Next, the second seal casing 7 will be described. As illustrated in FIG. 1, the second seal casing 7 is formed in a substantially cylindrical shape including a first cylindrical portion 7a formed on the outer end surface of the machine and having a counter bore hole for accommodating the head portion of the fixing bolt 11, a second cylindrical portion 7b formed on the inside of the machine of the first cylindrical portion 7a and having an inner diameter larger than that of the first cylindrical portion 7a, an inward flange portion 7c extending in the inner radial direction from the inside of the machine of the inner peripheral surface of the first cylindrical portion 7a, and an annular convex portion 7d extending from the inner radial side of the inward flange portion 7c to the upper side (that is, the outside of the machine) and the inner radial portion of the second seal casing 7 on the outside of the machine is provided with an annular recess portion 7e which opens upward by the inner peripheral surface of the first cylindrical portion 7a, the end surface of the inward flange portion 7c on the outside of the machine, and the outer peripheral surface of the annular convex portion 7d. In addition, since the annular gap G1 where the seal rings 8 and 9 are disposed are formed on the inner radial side of the second cylindrical portion 7b of the second seal casing 7, the annular recess portion 7e is formed on the outside of the machine in relation to the annular gap G1, that is, the outside of the machine in relation to the seal portion S.

Further, the second seal casing 7 is provided with a through-hole 7f which extends in the outer radial direction so as to open to the outside of the machine from the annular recess portion 7e. The through-hole 7f is formed such that the opening on the side of the annular recess portion 7e is formed from the bottom surface (that is, the end surface of the inward flange portion 7c on the outside of the machine) to the side surface on the outer radial side (that is, the inner peripheral surface of the first cylindrical portion 7a). Further, the through-hole 7f is inclined downward so as to be lowered from the bottom surface of the annular recess portion 7e in the outer radial direction and the lower end of the opening on the outside of the machine is formed at a position lower than the bottom surface of the annular recess portion 7e.

Next, the roof member 5 will be described.

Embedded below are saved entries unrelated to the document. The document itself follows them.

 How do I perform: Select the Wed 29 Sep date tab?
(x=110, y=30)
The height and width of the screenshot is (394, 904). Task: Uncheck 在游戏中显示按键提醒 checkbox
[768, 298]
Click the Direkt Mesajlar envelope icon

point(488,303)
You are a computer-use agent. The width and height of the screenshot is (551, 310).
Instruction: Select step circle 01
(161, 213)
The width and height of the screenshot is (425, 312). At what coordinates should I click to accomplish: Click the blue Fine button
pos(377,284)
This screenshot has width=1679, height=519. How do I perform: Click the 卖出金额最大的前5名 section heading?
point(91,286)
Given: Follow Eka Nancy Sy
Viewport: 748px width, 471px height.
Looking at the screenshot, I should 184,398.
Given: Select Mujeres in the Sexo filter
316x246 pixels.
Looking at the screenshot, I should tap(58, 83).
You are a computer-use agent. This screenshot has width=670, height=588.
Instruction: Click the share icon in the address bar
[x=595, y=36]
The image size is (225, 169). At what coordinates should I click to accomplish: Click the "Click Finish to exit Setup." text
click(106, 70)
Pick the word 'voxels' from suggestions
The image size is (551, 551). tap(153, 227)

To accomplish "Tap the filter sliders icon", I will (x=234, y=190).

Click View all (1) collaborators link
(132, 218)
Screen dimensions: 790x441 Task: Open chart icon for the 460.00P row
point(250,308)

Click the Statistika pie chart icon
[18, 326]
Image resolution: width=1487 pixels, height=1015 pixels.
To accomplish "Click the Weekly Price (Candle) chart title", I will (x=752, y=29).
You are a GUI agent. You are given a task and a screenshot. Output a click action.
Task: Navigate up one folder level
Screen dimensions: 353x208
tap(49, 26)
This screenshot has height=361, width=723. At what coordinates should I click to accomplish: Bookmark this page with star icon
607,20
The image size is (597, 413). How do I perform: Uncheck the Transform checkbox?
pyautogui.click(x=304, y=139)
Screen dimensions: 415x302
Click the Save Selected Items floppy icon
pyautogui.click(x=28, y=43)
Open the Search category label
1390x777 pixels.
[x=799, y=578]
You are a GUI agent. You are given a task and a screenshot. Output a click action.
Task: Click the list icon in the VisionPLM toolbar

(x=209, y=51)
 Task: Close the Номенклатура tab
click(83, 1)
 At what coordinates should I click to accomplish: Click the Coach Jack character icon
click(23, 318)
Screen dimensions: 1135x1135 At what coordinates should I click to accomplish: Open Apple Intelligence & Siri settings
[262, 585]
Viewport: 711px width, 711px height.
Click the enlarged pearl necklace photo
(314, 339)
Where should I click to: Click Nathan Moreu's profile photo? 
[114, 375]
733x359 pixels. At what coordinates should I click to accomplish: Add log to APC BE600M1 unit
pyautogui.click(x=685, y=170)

As illustrated in FIG. 1, the roof member 5 includes an annular collar portion 5a which extends in the outer radial direction from a radial gap G2 between the outer peripheral surface of the sleeve 4 and the inner peripheral surface of the annular convex portion 7d of the second seal casing 7 and a hanging piece 5b which extends downward from the front end of the annular collar portion 5a and has an annular shape (in other words, a cylindrical plate shape) and the front end portion of the hanging piece 5b is inserted into the annular recess portion 7e formed in the second seal casing 7. The hanging piece 5b is inserted to a substantially axial center position of the annular recess portion 7e or the annular convex portion 7d and a lower end 5c of the hanging piece 5b is disposed below the upper end of the opening on the side of the annular recess portion 7e of the through-hole 7f. In addition, since the roof member 5 is fixed to the outer peripheral surface of the sleeve 4 so as not to be relatively movable by a set screw 15 which is a fixing member screwed in the radial direction while being externally fitted to the end portion of the sleeve 4 on the outside of the machine, the lower end 5c of the hanging piece 5b can be easily positioned in the axial direction inside the annular recess portion 7e.

Accordingly, in the vertical sealing device 1 of this embodiment, since the radial gap G2 between the outer peripheral surface of the sleeve 4 and the inner peripheral surface of the second seal casing 7 is covered by the annular collar portion 5a of the roof member 5 from the outside of the machine (that is, the upper side), it is possible to prevent the foreign matter from entering the seal portion S from the outside of the machine. Further, it is possible to block the foreign matter that comes around from the front end of the annular collar portion 5a in the circumferential direction by the annular hanging piece 5b extending downward from the front end of the annular collar portion 5a. In addition, the foreign matter that enters the radial gap G2 between the outer peripheral surface of the hanging piece 5b and the inner peripheral surface of the first cylindrical portion 7a of the second seal casing 7 is guided downward along the outer peripheral surface of the hanging piece 5b.

Further, since the front end portion of the hanging piece 5b is inserted into the annular recess portion 7e provided in the second seal casing 7 and the foreign matter guided downward along the outer peripheral surface of the hanging piece 5b is trapped in the annular recess portion 7e, the foreign matter is less likely to enter the seal portion S. Further, since the annular recess portion 7e is provided with the through-hole 7f extending in the outer radial direction so as to open to the outside of the machine, the foreign matter trapped in the annular recess portion 7e can be discharged to the outside of the machine through the through-hole 7f.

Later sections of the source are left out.